配置管道

4 years ago · 9f1bee9fb5
parent 9f5f70207b
commit 9f1bee9fb5
1 changed files with 90 additions and 0 deletions
--- a/pipelines.py
+++ b/pipelines.py
@ -0,0 +1,90 @@
+# Define your item pipelines here
+#
+# Don't forget to add your pipeline to the ITEM_PIPELINES setting
+# See: https://docs.scrapy.org/en/latest/topics/item-pipeline.html
+
+
+# useful for handling different item types with a single interface
+from itemadapter import ItemAdapter
+import pymysql
+import csv
+import openpyxl
+from pymysql import cursors  #导入mysql的游标类
+from twisted.enterprise import adbapi #导入twisted进行数据异步存储
+
+
+
+#把数据存成excel表格的形式
+class JdPipeline(object):
+    fp = None
+    workbook = openpyxl.Workbook()
+    def open_spider(self, spider):
+        print('开始爬虫')
+        self.sheet1 = self.workbook.create_sheet('sheet1')
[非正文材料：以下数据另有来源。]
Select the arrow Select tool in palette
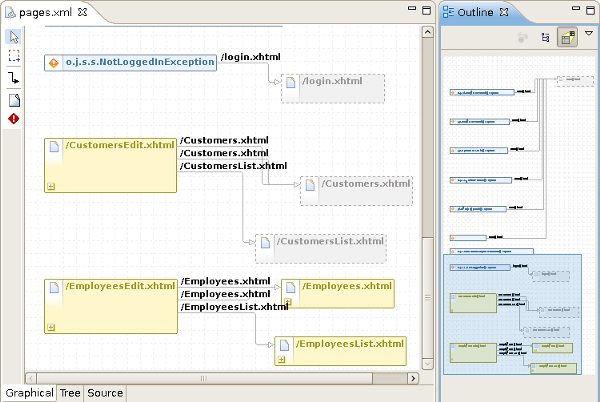Image resolution: width=600 pixels, height=402 pixels. point(14,37)
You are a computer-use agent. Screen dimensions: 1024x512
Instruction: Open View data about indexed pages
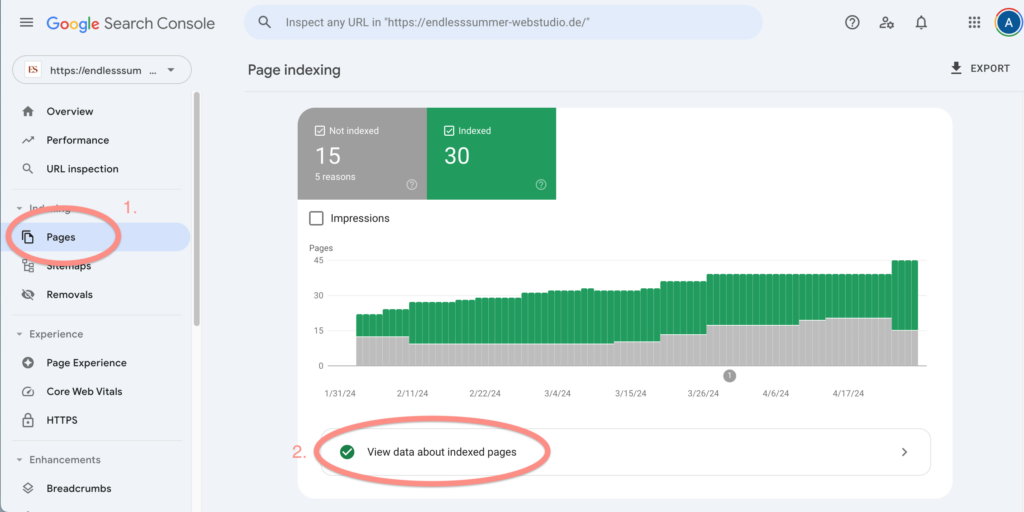624,452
+        #设置excel列的名称 price name shop
+        self.sheet1.cell(1, 1, value="price")
+        self.sheet1.cell(1, 2, value="name")
+        self.sheet1.cell(1, 3, value="shop")
+        #创建一个jdpc.csv文件
+        self.fp =open('./jdpc.csv', 'w', encoding='utf-8',newline="")
+
+    def process_item(self, item, spider):
+        price = item['price']
+        name = item['name']
+        shop = item['shop']
+        count = item['count']
+        self.count = int(count)
+        #把数据使用for-in循环写入excel表格
+        for i in range(1,self.count):
+            self.sheet1.cell(self.count,1,value=price)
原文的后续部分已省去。